The settlement block is among those Israel is determined will remain within its borders, however they look when finally drawn.

Mr Olmert told The Jerusalem Post that he had no plans to meet the Palestinian President, Mahmoud Abbas, after the election, saying: "There can only be a reason for a meeting if it serves a political purpose. If the government is a Hamas one, what political purpose can it serve?"

The acting Prime Minister - whose party, Kadima, which was founded by Mr Sharon before his stroke in January, remains firm favourite to come first in the elections on 28 March - said that if he won he would initially wait to see whether the newly empowered Hamas would recognise Israel, disavow terrorism and disarm, accept previous Palestinian Authority-Israel agreements and act according to the guidelines of the road map to peace.

"We will wait, but I don't intend to wait forever," he said. "If, after a reasonable time passes, it becomes clear the PA is not willing to accept these principles, we will need to begin to act."

Mr Olmert, who repeated his pledge to resume construction on E1 in a separate interview with Haaretz, said: "It is inconceivable that we should speak of Ma'ale Adumim as a part of the State of Israel, while leaving it as an island or an isolated enclave ... In my view, there is an absolute consensus in Israel on this issue."

Government officials explained yesterday that Mr Olmert's heavy emphasis on E1 construction - which Mr Olmert himself admitted last year had been halted because of US opposition - was a direct and politically necessary response to Benjamin Netanyahu. The Likud leader has repeatedly used the construction freeze to claim that Kadima is not doing enough to separate Jerusalem from the West Bank and strengthen the major settlement blocks.

In his interview in The Jerusalem Post, Mr Olmert would only say that the new borders would include Gush Etzion, the "Jerusalem envelope" of West Bank settlements bordering the capital, Ma'ale Adumim, the "Ariel region" and the "Jordan river as a security border" - all in the West Bank. But he refused to endorse remarks by his prominent Kadima colleague, the former Shin Bet head Avi Dichter, who said the annexation would also include a series of other major settlement clusters, including those in and around Hebron.

Giving a timetable for the first time, Mr Olmert said he intended within four years to "get to Israel's permanent borders, whereby we will completely separate from the majority of the Palestinian population and preserve a large and stable Jewish majority in Israel".

Mr Olmert added that the 450-mile separation barrier would become the border, sections of it being moved eastwards or westwards as necessary.
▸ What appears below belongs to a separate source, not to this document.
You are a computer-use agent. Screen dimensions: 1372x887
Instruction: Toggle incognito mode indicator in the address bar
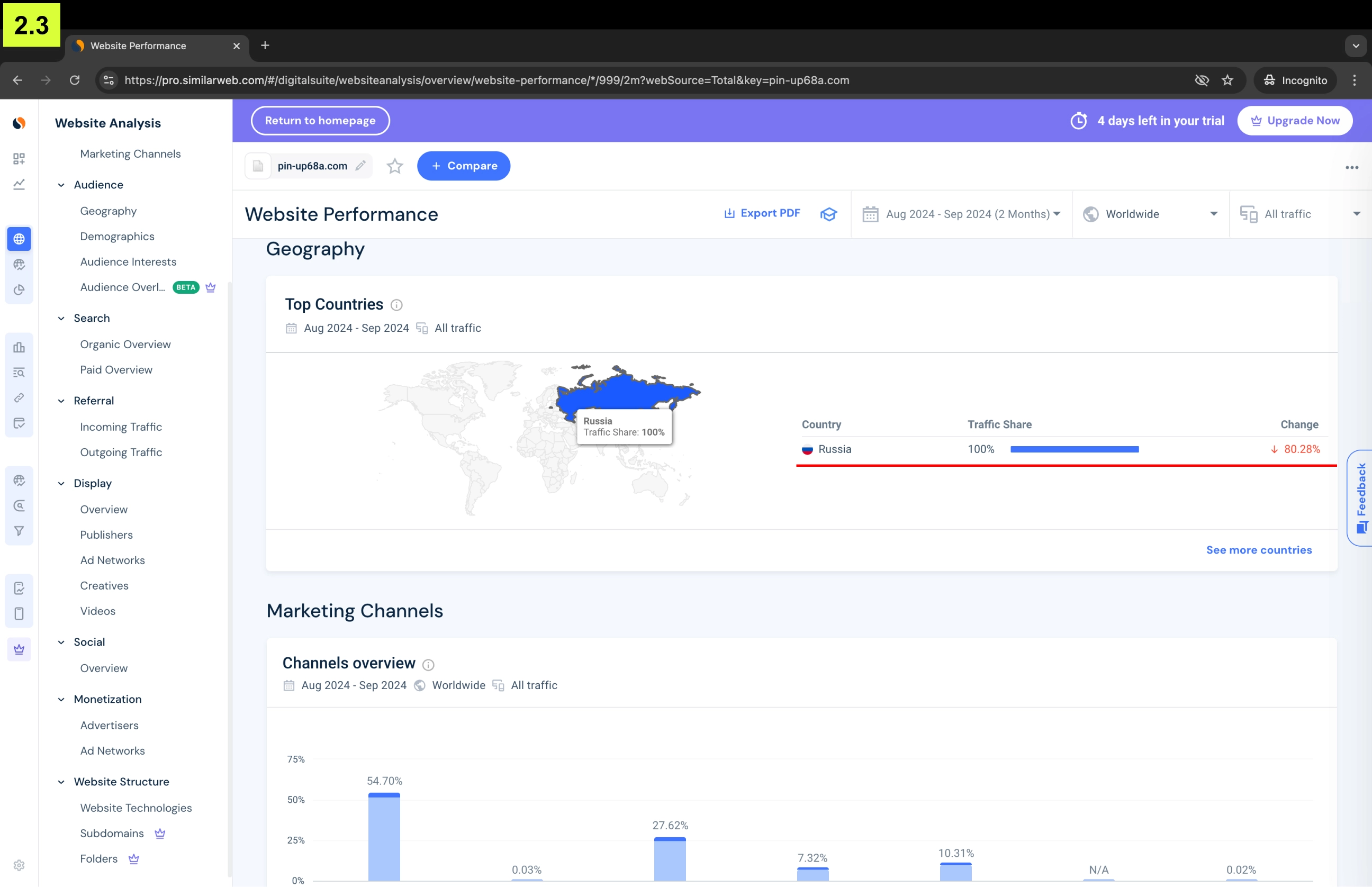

Saeb Erekat, head of the Palestinian negotiating team, said: "We invite Mr Olmert to resume negotiations. Unilateralism will create problems rather than solving them." He added that borders could only be fixed by "permanent status" negotiations. Mr Erekat, a long-standing Fatah politician, continued: "Hamas does not want to negotiate with Israel. Unilateralism will not hurt Hamas."

His remarks were in line with ones issued on Wednesday by the office of the Palestinian President,saying: "Security for both Palestinians and Israelis will only come through an agreed peace. Israeli unilateralism is destroying the two-state solution while disenfranchising millions of Israelis and Palestinians who want a negotiated agreement now."